Apple has released Swift Playgrounds 4.0, enabling users to build and submit their apps solely using an iPad.
Swift Playgrounds was initially released in 2016 as an educational tool and development environment for Apple’s latest native programming language, which was released a couple of years prior.
The iPad version of Swift Playgrounds arrived first before a macOS version was released last year. However, a Mac has always been required to actually publish an app.
Apple is increasingly touting the iPad as being a laptop replacement for many users and is backing it up with iPadOS enhancements, such as adding proper support for cursors in 2020 and greatly improving multitasking this year.
Swift Playgrounds 4.0 helps to make that pitch easier for Apple, with the company now able to say developers can go through the entire process of developing and publishing apps using just their iPad.
“Swift Playgrounds is a great way to learn to code right on a Mac or iPad.

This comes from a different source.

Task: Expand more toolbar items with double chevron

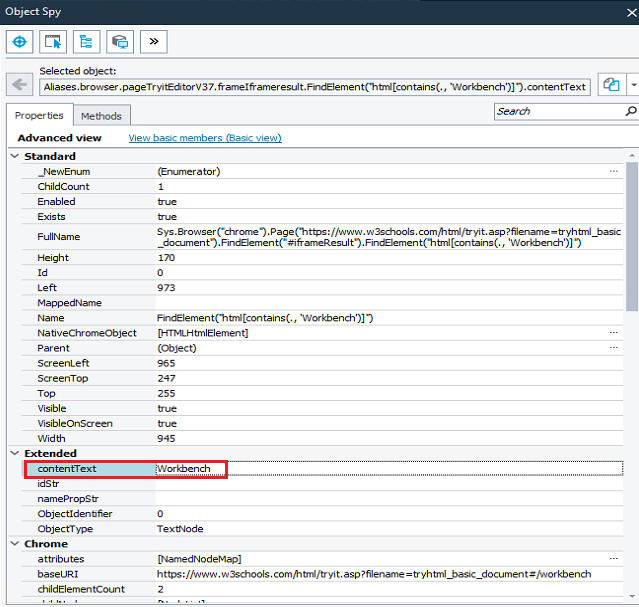Action: click(x=153, y=41)
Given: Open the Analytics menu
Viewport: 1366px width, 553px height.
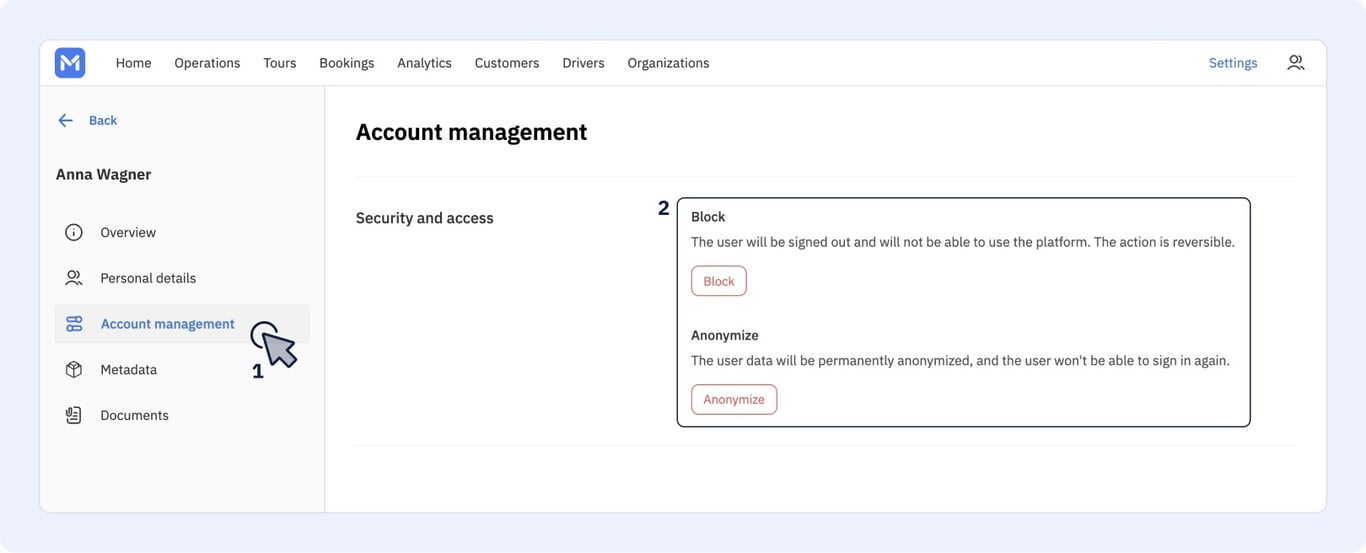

With Swift Playgrounds 4, coming later this year, users will be able to create the visual design of an app with SwiftUI,” said Apple when announcing the update back in summer.
“App projects can be opened and edited in Swift Playgrounds or in Xcode, and when they’re ready, users can build a real app and submit it directly to the App Store right from their iPad.”
Here are the official release notes:
- Build iPhone and iPad apps with SwiftUI right on your iPad (requires iPadOS 15.2 or later)
- App Store Connect integration lets you upload your finished app to the App Store
- App Preview shows live updates as you make changes to your app
- Full-screen preview lets you see your app edge-to-edge
- Smart, inline code suggestions help you write code quickly and accurately
- App Projects make it easy to move projects to Xcode and back
- Project-wide search finds results across multiple files
- Snippets Library provides hundreds of SwiftUI controls, symbols, and colors
- Swift Package support lets you include publicly-available code to enhance your apps
Users are still required to become registered Apple developers to submit their apps and will go through the same approval process before they go live on the App Store.
In a SlashData report, Swift was in ninth place for community size—just behind Android counterpart Kotlin. Both remain multitudes behind the more established languages:
Apple is sure to be hoping Swift Playgrounds will help to boost adoption of the language.